Different images have different shapes of curve. The key here is whether the curve is terminated with soemthing like a vertical line at the right. Your curve does have one. That line is right above the label "Sample merged".

As you increase the photo brightness or contrast, that vertical line will grow longer.


----------



## rohape

Well the more I played around with colors and stuff the worse it got. I think I'll leave it for now and post it after the contest to get help. I may be talking to you again bartoli. 
Thanks again for the help.


----------



## John N.

*VOTING IS NOW OPEN! artyman: *

*PLEASE VOTE! Rate all the TOP 15 Entries on a 1-5 (highest) scale. *

*How to Rate the Images*

1) View All 15 Entries CLICK HERE
2) Click on the first photo entry (#01)
3) Use the Rating Tool on the right to rate the image using a 5 point scale
4) Click "Next Image" in the center to rate the next one
5) Rate ALL 15 Entries

-John N.


----------



## John N.

Looks like alot of people are getting their votes in! If you haven't your missing out! Our fellow friends here have submitted some award winning photos!

Cast your vote before it's too late, and remember to rate all 15 photos per the instructions above.

Anyone have any favorites?

-John N.


----------



## BigRed27

*Re: Photo CONTEST: VOTE NOW!*

Dang wish I had read the instructions better... Confused me with the 5 point scale even though it gives you the option to go to 10. I rated a couple higher not knowing it was a 5 point scale.... Just goes to show you... READ THE INSTRUCTIONS... LOL


----------



## hooha

*Re: Photo CONTEST: VOTE NOW!*

for the next voting, I suggest just using the 10 point scale already in place instead of making the five point scale....seems confusing and I can't see a specific benefit to it.....


----------



## BigRed27

*Re: Photo CONTEST: VOTE NOW!*



hooha said:


> for the next voting, I suggest just using the 10 point scale already in place instead of making the five point scale....seems confusing and I can't see a specific benefit to it.....

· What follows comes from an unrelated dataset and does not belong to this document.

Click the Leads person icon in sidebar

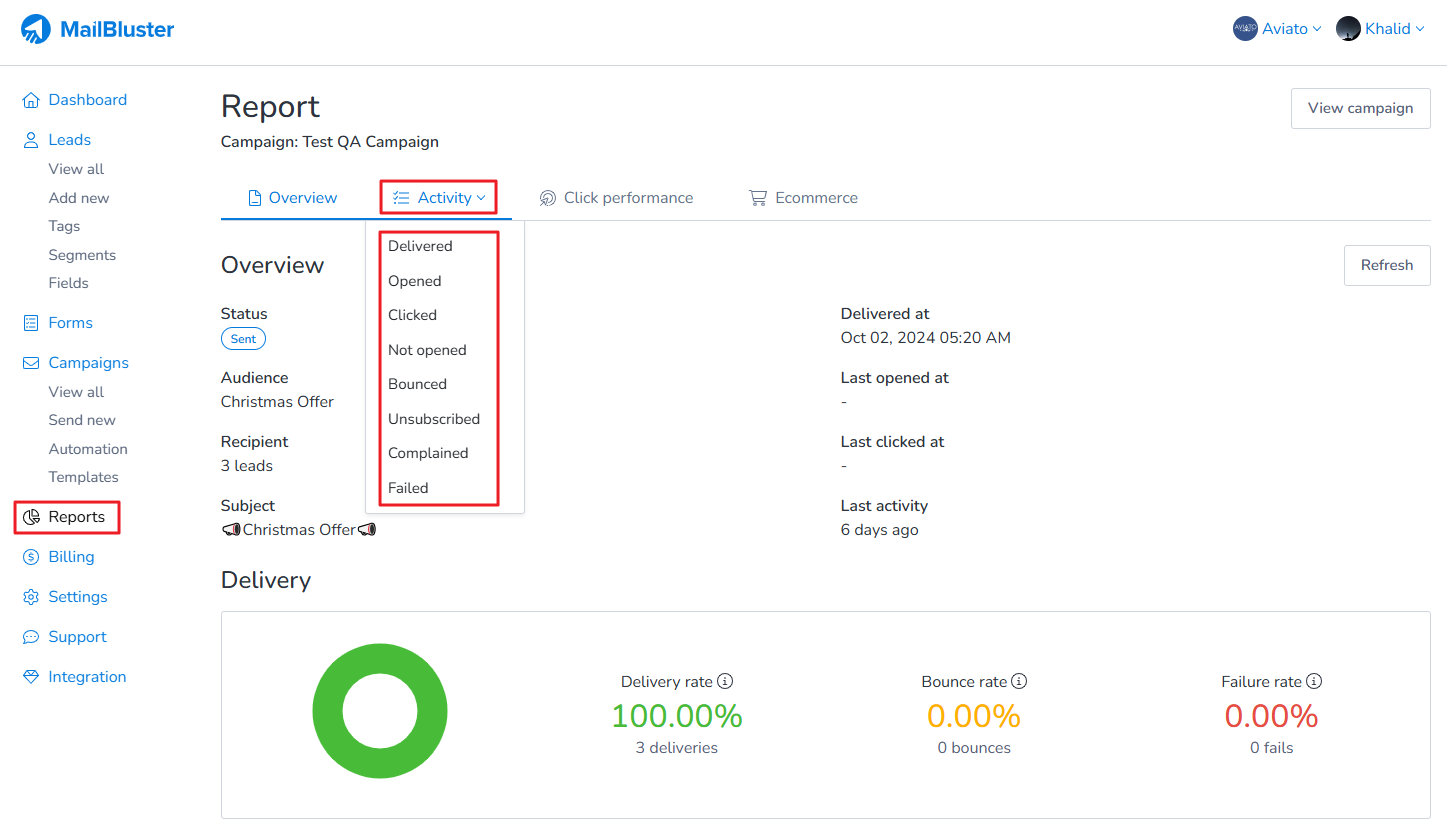pyautogui.click(x=31, y=140)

Agreed... confused me... LOL of course that can be easy to do


----------



## stepheus

*Re: Photo CONTEST: VOTE NOW!*



Wikipedia said:


> Traditionally a five-point scale is used, however many psychometricians advocate using a seven or nine point scale.


Likert Scale

The link is just thoughts on rating systems.


----------



## John N.

*Re: Photo CONTEST: VOTE NOW!*

Folks I apologize for the confusion on the scale if you didn't see it stated on the voting directions. The software PhotoPost PHP will be updated to remove the extra invalid 5-10 ratings in the future. Stepheus, thanks for the link, it explains why the software developer probably removed the erroneous ratings.

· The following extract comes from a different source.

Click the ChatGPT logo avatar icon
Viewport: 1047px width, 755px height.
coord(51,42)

Everyone please keep voting. I see 120+ views per photo, but only about 35 votes per photo. 
Please participate and vote.

 -John N.


----------



## gianlucan1

Why the Oliver Knott's photo is disappeared?


----------



## John N.

Knott's photo contained watermarks on the photo which unfortunately disqualifies him from contest participation.

I see 150+ views per photo, but still only about 35 votes per photo, please vote. :sad:

-John N.


----------



## John N.

*Have you voted yet?*

Click here to rate all the entries using a 5 point scale. I encourage everyone to participate and vote. 

-John N.


----------



## John N.

It was an extremely close race. The winners are...

*







 Our First Place Winner is **Gianlucan1* 









Pogostemon stellatus








*Our Second Place Winner is Rastaman*









_Heteranthera zosterifolia_

Winners please contact Aquaspot World via PM to arrange delivery of your Plant Prize Packages.
A BIG thank you to everyone who participated in APC's Plant Contest. We had a great turnout and some fantastic entries. Congrats to all our winners and participants!

-John N.


----------